Our recent study involving more than 300,000 satellite snapshots, covering South Africa over an 11-year period, pointed to persistent dust emissions in the western Free State province. Unlike natural dust in remote locations, which has limited consequences, soil loss in the middle of South Africa could influence air quality and threaten future food security.
The study suggests that South Africa has few major natural dust sources and it appears that the dust is largely caused by the human response to drought conditions. The western Free State is primarily home to rain-fed maize agriculture and relies on summer rainfall. The timing of rainfall can be erratic and delayed, especially during a drought, as was seen in 2015 and 2016.
It was during this period that we identified the largest dust plumes by far, originating from an area of 30,000 square kilometres. Satellites showed clouds of dust from the Free State reaching the Indian Ocean and neighbouring countries.
South Africa’s major dust sources in the satellite record are largely caused by human activity, since delayed rains may result in the land remaining fallow, as confirmed by crop statistics from the Department of Agriculture, Forestry and Fisheries. The department reported a decline in maize cover and a pronounced increase in fallow land for periods in our 11-year image record when most dust was being emitted.
Fine dust also constitutes a loss, since sediments provide a useful service. Fine particles act as nutrients, and may include carbon, retain water, and generally improve the soil quality. Soil loss is regarded as detrimental in the long run, with an impact on food security. Soil is not a resource that can be renewed on human timescales.
Dust also allows for the transfer of microbiological material. Project associates from the University of Pretoria are currently examining whether dust sources carry a genetic fingerprint and how to ascertain the biological impact of its fallout.
While conducting our study with colleagues from the Agricultural Research Council, we also noted individual field conditions that were responsible for the emissions. We learned that some farmers were practising soil conservation methods, primarily by retaining maize stubble, which may act as a wind barrier.
Given future drought scenarios, it would be useful to identify farming practices that could conserve soil during difficult years, but also consider longer term land use changes that would suppress dust and, for example, promote carbon storage. Dust in the Free State atmosphere is a symptom of problems and challenges that require wider awareness, aimed at both farmers and policy makers.

What to do:
1. Answer these questions from the passage on Free State dust:
(a) How many satellite snapshots did the study involve?
(b) In which years did the drought occur during which the largest dust plumes were identified?
(c) What method did some farmers use to conserve soil?
2. Set down word for word the part of the passage on Free State dust between "Fine dust also" and "of its fallout.", inclusive.
3. Say whether each statement agrees with the passage on Free State dust, and quote the words that decide it:
(a) The western Free State relies on winter rainfall.
(b) Soil can be renewed on human timescales.
(c) Dust clouds from the Free State reached the Indian Ocean.

Available data:

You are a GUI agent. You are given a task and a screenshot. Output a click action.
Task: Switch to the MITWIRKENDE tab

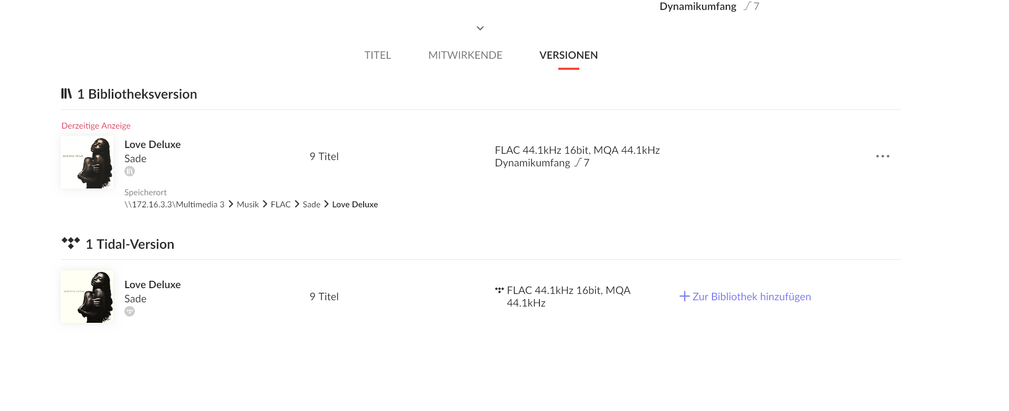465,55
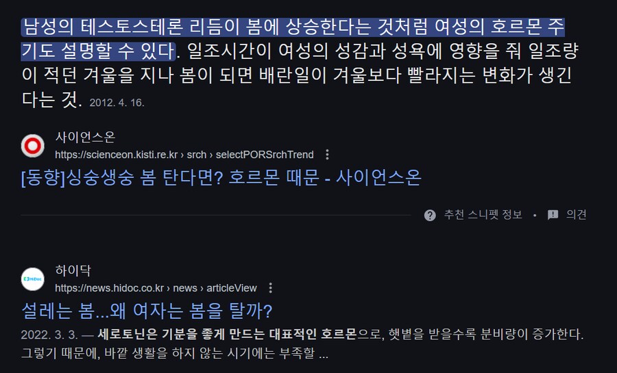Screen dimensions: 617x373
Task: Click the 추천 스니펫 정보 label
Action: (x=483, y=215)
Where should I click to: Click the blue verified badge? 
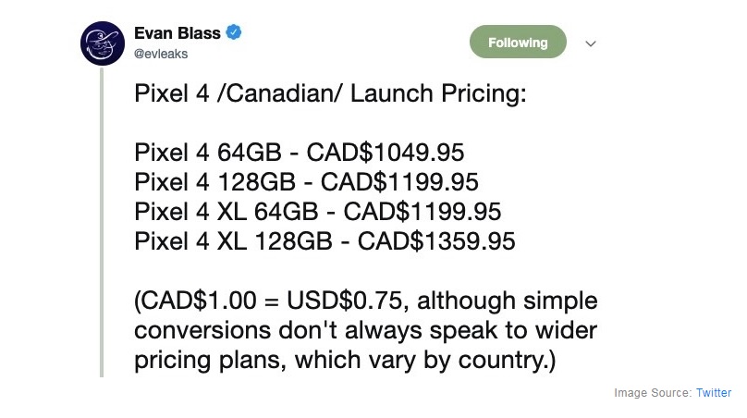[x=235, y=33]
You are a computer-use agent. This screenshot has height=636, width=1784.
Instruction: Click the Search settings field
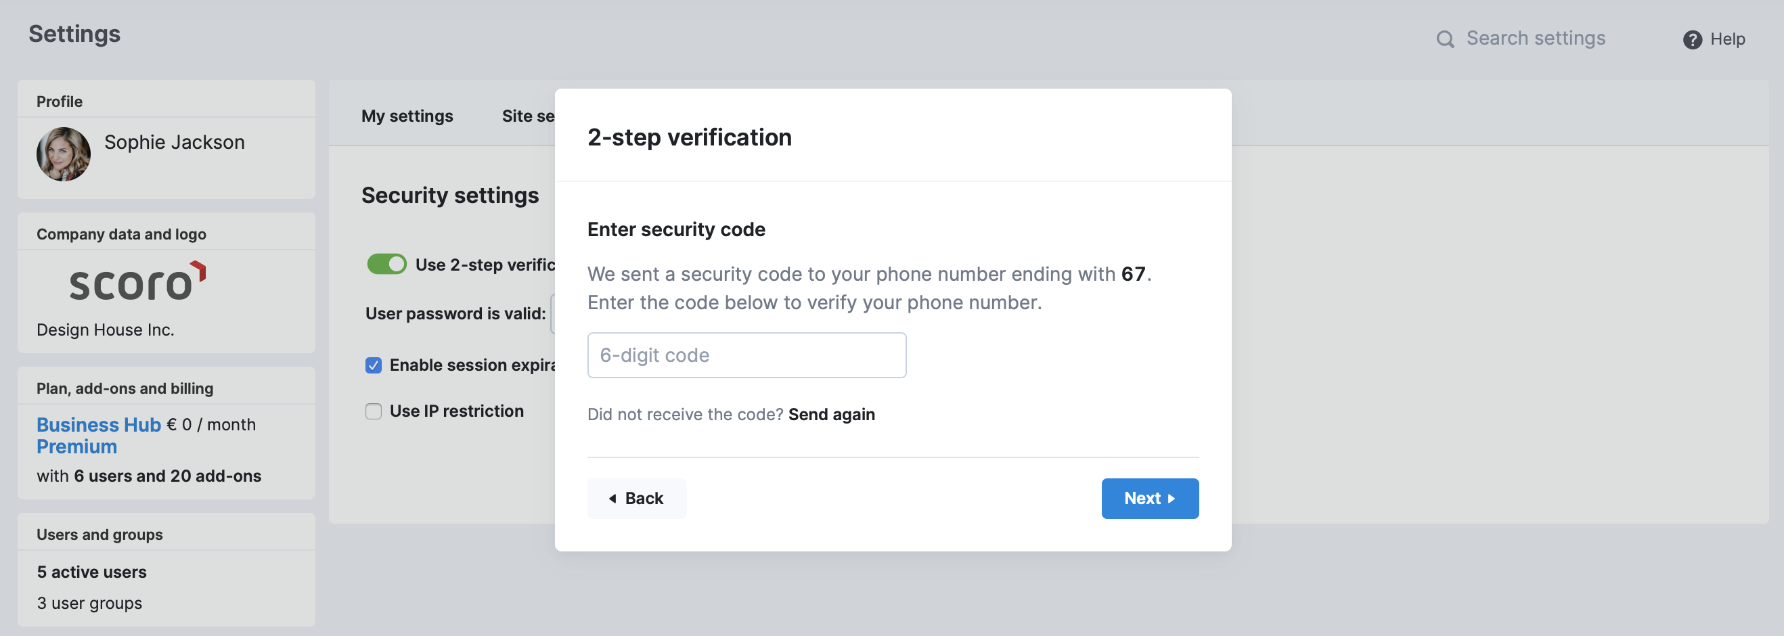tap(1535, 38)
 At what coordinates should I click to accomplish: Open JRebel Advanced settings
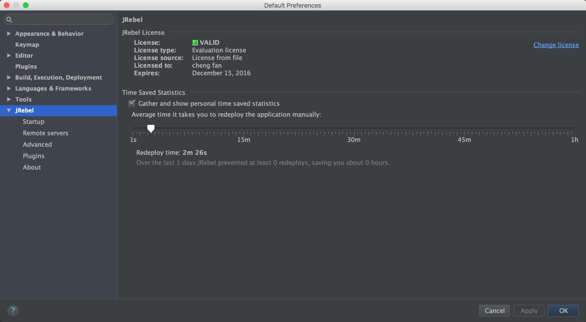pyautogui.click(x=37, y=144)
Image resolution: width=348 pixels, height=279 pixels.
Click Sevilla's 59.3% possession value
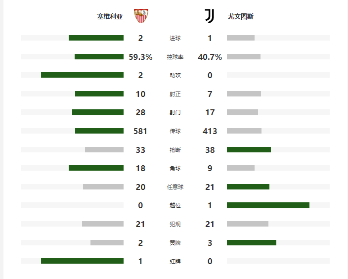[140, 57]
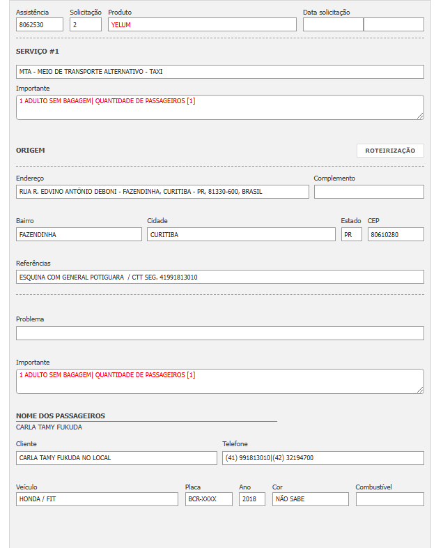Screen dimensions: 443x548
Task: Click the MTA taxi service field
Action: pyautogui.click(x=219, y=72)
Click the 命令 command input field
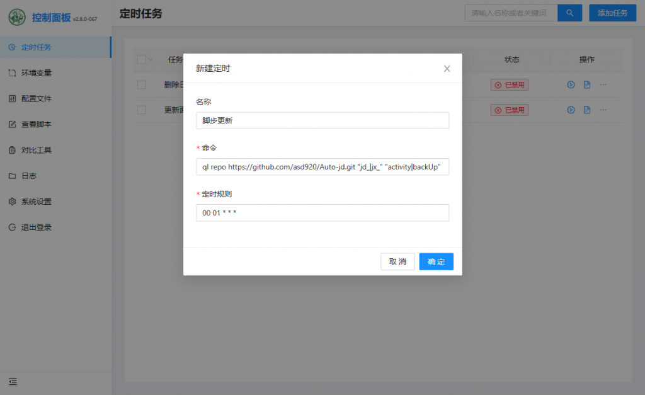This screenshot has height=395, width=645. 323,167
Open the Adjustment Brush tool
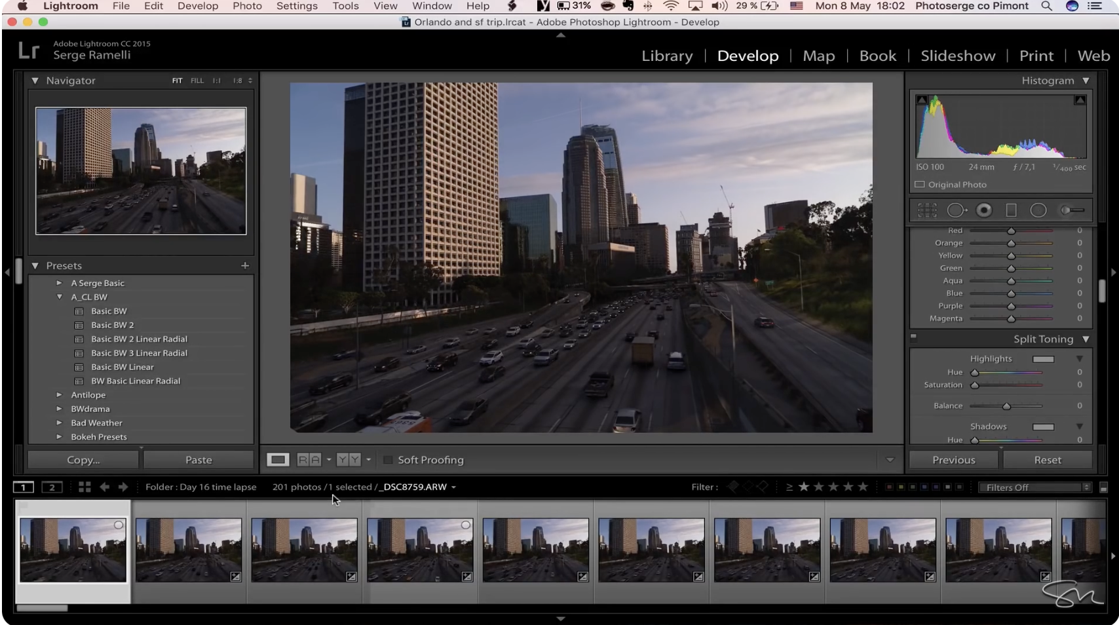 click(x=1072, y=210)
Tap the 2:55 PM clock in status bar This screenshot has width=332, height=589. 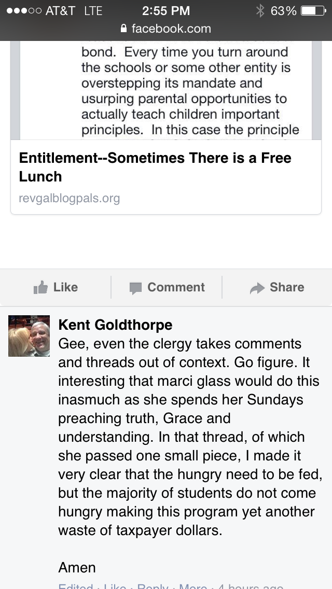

Responses by item number:
1.
(a) More than 300,000
(b) 2015 and 2016
(c) Retaining maize stubble, which may act as a wind barrier

2.
Fine dust also constitutes a loss, since sediments provide a useful service. Fine particles act as nutrients, and may include carbon, retain water, and generally improve the soil quality. Soil loss is regarded as detrimental in the long run, with an impact on food security. Soil is not a resource that can be renewed on human timescales.
Dust also allows for the transfer of microbiological material. Project associates from the University of Pretoria are currently examining whether dust sources carry a genetic fingerprint and how to ascertain the biological impact of its fallout.

3.
(a) No: "relies on summer rainfall"
(b) No: "Soil is not a resource that can be renewed on human timescales."
(c) Yes: "Satellites showed clouds of dust from the Free State reaching the Indian Ocean and neighbouring countries."